**INSTRUCTIONS FOR THE TASK:**
From the first line of the entries down to the line with "You are a GUI", write out every line exactly; that last line counts, but pictures do not.

MATERIAL FOR THE TASK START

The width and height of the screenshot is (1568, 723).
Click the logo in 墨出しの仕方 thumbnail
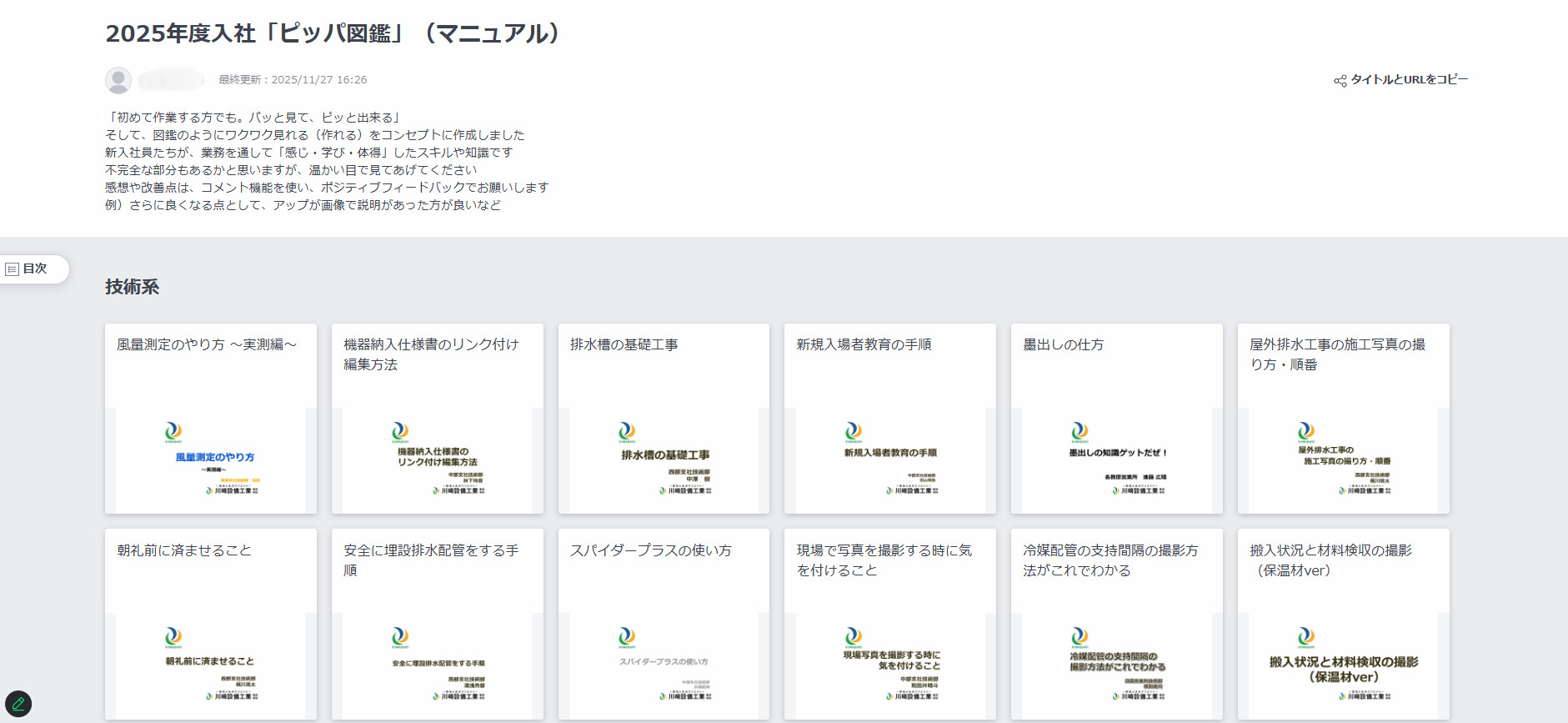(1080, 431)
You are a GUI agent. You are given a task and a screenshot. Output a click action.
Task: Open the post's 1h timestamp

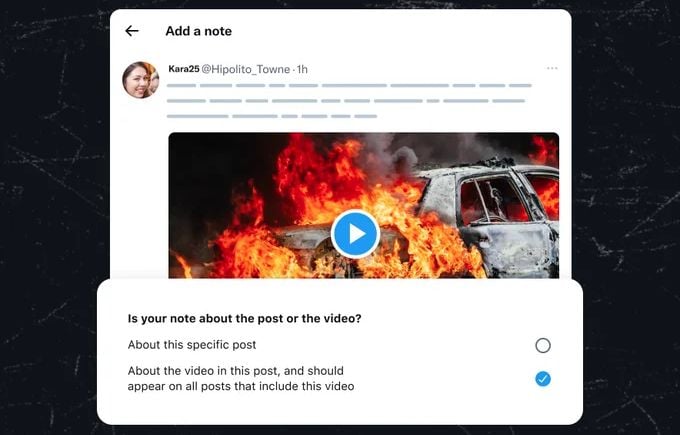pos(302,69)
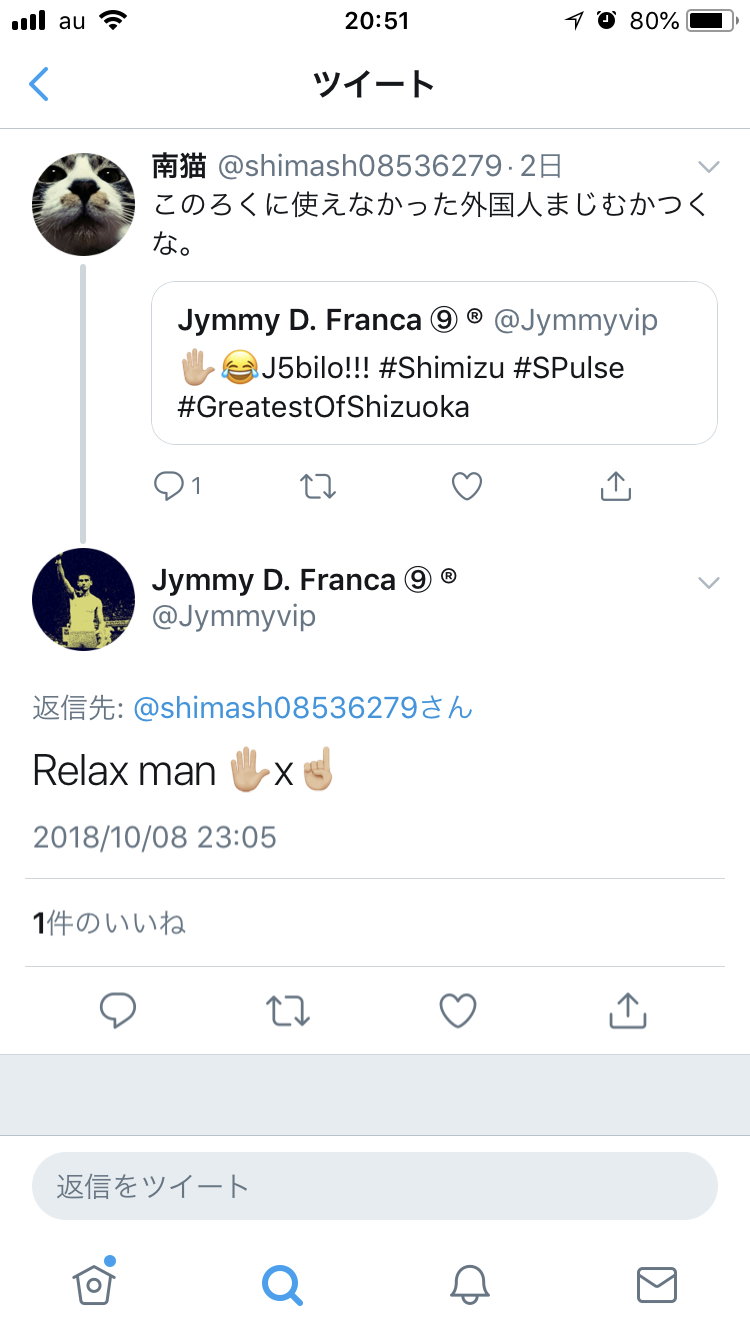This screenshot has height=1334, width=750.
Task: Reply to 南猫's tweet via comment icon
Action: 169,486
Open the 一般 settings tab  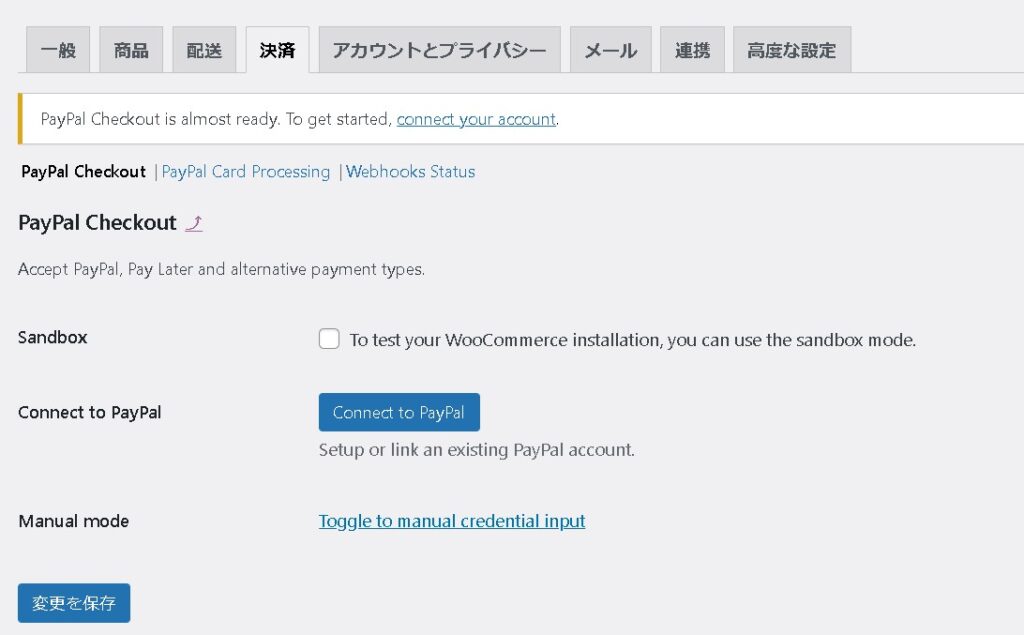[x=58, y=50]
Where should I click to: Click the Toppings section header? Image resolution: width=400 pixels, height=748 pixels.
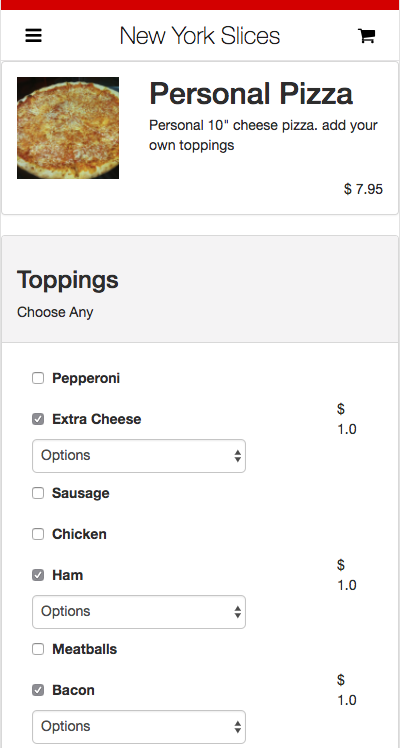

MATERIAL FOR THE TASK END

**RESULT:**
The width and height of the screenshot is (1568, 723).
Click the logo in 墨出しの仕方 thumbnail
(1080, 431)
You are a GUI agent. You are given a task and a screenshot. Output a click action.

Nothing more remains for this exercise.